Up in arms: Editorial on global military spending's new high

The statistic by Stockholm International Peace Research Institute is deeply alarming at a time when hunger and malnutrition are on the rise globally and the number of people displaced by wars, climate crises and other tragedies has doubled in the past decade

The Editorial Board Published 28.04.23, 05:46 AM
With the war in Ukraine showing no signs of easing up, mounting tensions in East Asia, and long-simmering conflicts across Africa and other parts of the world exploding, the increase is in itself not necessarily surprising.

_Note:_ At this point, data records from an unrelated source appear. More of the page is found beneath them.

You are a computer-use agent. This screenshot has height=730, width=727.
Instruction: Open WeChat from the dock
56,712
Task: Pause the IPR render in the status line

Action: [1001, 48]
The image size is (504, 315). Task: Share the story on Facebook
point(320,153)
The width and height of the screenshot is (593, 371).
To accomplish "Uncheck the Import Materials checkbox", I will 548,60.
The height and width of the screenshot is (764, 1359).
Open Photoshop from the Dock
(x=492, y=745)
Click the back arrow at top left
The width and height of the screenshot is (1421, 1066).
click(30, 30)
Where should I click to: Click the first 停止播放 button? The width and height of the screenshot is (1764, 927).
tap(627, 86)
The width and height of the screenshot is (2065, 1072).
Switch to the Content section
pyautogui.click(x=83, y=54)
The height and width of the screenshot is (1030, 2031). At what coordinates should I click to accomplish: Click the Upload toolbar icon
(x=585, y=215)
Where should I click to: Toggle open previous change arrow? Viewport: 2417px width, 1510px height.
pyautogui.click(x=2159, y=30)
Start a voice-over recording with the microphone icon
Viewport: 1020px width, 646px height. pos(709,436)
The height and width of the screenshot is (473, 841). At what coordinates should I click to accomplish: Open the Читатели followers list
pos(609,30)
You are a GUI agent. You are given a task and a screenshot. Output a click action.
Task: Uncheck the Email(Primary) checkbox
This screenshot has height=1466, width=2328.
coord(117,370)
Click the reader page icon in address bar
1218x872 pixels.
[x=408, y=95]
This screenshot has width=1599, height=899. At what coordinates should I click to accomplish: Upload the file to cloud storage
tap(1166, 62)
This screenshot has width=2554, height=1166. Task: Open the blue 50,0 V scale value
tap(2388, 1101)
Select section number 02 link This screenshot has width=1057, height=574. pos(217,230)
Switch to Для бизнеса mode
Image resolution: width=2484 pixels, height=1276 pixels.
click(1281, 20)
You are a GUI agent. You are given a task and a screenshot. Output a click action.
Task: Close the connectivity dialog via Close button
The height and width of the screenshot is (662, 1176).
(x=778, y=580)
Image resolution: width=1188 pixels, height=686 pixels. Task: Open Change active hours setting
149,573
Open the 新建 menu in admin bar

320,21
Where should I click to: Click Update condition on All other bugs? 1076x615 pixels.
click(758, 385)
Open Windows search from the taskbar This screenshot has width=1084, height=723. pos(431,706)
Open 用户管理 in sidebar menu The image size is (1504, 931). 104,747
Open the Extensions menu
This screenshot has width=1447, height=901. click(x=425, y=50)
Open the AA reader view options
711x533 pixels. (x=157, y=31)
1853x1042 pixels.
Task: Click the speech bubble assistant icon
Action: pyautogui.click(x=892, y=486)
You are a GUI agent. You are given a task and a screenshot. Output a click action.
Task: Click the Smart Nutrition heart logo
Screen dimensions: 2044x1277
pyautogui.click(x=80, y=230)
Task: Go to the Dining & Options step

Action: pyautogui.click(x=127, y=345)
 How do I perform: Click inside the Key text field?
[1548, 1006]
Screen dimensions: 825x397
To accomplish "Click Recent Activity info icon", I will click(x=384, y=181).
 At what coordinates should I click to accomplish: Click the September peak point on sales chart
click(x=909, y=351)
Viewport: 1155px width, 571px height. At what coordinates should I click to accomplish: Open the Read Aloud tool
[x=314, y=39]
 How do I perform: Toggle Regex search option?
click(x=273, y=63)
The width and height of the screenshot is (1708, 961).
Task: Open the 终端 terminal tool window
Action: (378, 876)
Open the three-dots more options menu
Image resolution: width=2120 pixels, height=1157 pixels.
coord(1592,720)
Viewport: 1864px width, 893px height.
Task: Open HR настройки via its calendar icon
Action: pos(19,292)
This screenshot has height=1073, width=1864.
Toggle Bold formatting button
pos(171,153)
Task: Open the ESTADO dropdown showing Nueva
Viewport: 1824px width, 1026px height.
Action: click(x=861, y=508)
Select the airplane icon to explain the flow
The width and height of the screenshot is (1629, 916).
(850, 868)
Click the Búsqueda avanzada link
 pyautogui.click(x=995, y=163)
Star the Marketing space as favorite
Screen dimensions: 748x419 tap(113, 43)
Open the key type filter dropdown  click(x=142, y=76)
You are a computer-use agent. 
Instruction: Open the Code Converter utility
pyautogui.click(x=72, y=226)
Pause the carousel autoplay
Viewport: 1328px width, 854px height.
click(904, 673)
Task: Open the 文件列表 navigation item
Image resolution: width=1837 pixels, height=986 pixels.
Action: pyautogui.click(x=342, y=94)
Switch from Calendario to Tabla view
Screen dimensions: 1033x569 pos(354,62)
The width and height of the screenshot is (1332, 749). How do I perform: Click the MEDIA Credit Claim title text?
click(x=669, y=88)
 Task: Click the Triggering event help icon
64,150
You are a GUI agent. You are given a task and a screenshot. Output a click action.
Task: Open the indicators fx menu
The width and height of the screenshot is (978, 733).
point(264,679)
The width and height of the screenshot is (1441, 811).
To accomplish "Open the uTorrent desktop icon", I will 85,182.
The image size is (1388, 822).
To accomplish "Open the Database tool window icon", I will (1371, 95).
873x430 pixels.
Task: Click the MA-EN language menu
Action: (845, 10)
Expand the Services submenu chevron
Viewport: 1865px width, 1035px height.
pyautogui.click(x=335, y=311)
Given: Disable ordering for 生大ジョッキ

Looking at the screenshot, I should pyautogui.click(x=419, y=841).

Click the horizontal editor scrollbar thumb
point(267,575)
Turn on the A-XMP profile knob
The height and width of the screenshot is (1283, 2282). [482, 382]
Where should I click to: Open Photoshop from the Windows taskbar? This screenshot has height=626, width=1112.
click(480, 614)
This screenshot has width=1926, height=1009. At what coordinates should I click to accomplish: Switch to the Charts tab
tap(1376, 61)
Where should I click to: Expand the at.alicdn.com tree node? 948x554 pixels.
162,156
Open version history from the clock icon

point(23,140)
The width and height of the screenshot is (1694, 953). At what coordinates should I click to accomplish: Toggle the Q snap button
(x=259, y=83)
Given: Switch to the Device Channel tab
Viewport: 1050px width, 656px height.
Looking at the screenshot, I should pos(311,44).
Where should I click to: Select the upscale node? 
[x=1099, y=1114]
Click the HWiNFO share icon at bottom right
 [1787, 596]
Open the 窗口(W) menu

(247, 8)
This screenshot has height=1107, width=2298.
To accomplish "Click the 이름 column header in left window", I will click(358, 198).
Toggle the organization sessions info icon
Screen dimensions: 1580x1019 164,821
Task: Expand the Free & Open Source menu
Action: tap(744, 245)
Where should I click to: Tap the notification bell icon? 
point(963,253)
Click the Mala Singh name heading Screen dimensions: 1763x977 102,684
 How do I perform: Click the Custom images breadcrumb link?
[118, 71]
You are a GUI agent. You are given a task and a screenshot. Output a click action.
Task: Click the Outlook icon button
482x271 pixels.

With the war in Ukraine showing no signs of easing up, mounting tensions in East Asia, and long-simmering conflicts across Africa and other parts of the world exploding, the increase is in itself not necessarily surprising. Representational picture

It is a deadly statistic: global military spending reached a new record high in 2022, at $2.2 trillion in real terms, according to the Stockholm International Peace Research Institute. With the war in Ukraine showing no signs of easing up, mounting tensions in East Asia, and long-simmering conflicts across Africa and other parts of the world exploding, the increase is in itself not necessarily surprising. Nonetheless, it is deeply alarming at a time when hunger and malnutrition are on the rise globally and the number of people displaced by wars, climate crises and other tragedies has doubled in the past decade. These contrasting trends reveal the worrying priorities of many governments around the globe and point to the direct, though often unacknowledged, link between the weaponisation of the world and the insecurity and the violence that it breeds in turn. Europe saw its military spending rise to the highest levels since the final years of the Cold War. American expenditure increased despite the highest inflation in four decades. China and Russia remain the biggest spenders along with the United States of America.

But the greatest impact of increased military budgets is often felt in countries and regions far away from where companies manufacture killer weapons in the first place. India, the world’s fourth-largest military spender, illustrates this clearly. Its military spending rose 6% in 2022, more than the global average of 3.7%, almost entirely on the back of arms imports. This, at a time when the government education budget is stuck at under 3% of the GDP — half of the goal set in the National Education Policy. In the February budget, the Narendra Modi government cut funding for the mid-day meal scheme and slashed its allocation for the national rural jobs scheme, even though it promised to find more money if needed. At a time when unemployment remains high, the jobs that will gain the most from India’s defence spending are located in countries thousands of kilometres away. Pakistan, devastated by a failing economy and buried under debt, nevertheless increased its military spending. Lobbyists use raised defence budgets in one country to push rival nations to also spend more. This perpetual threat of war fuels a vicious cycle that leaves the world forever at the edge of conflict. The world needs more arms control, not new arms races. If India sees itself as a vishwaguru, leading this conversation globally would be a good place to start.